So I made the jump. I jumped out of my comfort zone. I put myself out there. I started blogging again.
Or more like, I wrote my first blog post in years and years on my blogspot blog. And made a commitment to blog regularly.
And then my computer broke.
So I had to stop blogging, and figure out what to do. I had just gotten into a groove of writing daily on the computer, and that came to a screeching halt.
But that is a part of life, I guess, and I have spent the past few years learning to get less upset at the delays and to somehow find meaning in them. What am I supposed to see or do while I am delayed from pursuing my goals?

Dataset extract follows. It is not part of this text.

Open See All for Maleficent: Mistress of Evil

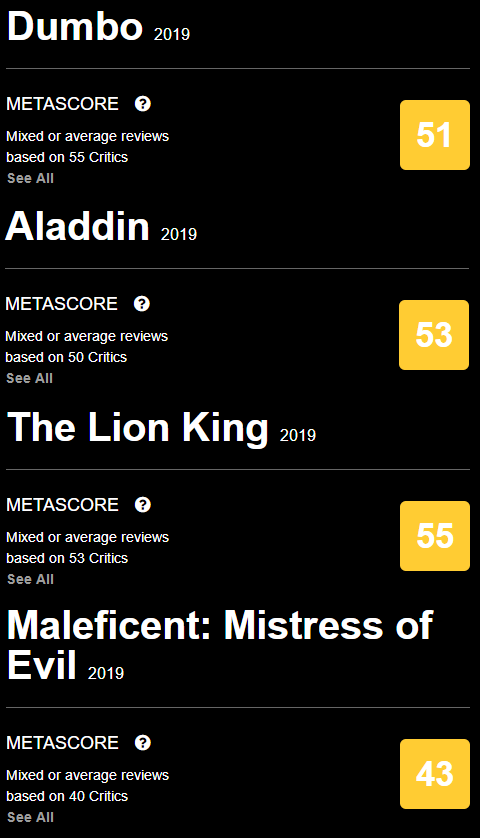click(x=30, y=817)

As it turned out, the delay gave me some time to work on the purpose of my blog. I had been working on figuring out the focus of a blog for several years. Maybe most people don’t take that long, but I had a really hard time. I didn’t want to do something on a whim, without deep thought and meaning. I didn’t want to start something else that I would lose interest in, or that would become a burden. During the delay, some of this stuff became more clear.
I was finally able to get my computer to work. And somehow I ended up getting a domain and hosting and setting up this blog with WordPress instead of continuing with blogspot. This had been my plan for awhile, but it all came together smoothly and suddenly because of the delay. It just all felt right.
My life is so crazy right now, I could say that it is a bad time to start a blog. But I guess it is time for new beginnings, so I will continue to push out of my comfort zone, and go for it.
Is it time for new beginnings for you?
May all your new beginnings begin at the right time, and may they be greatly blessed.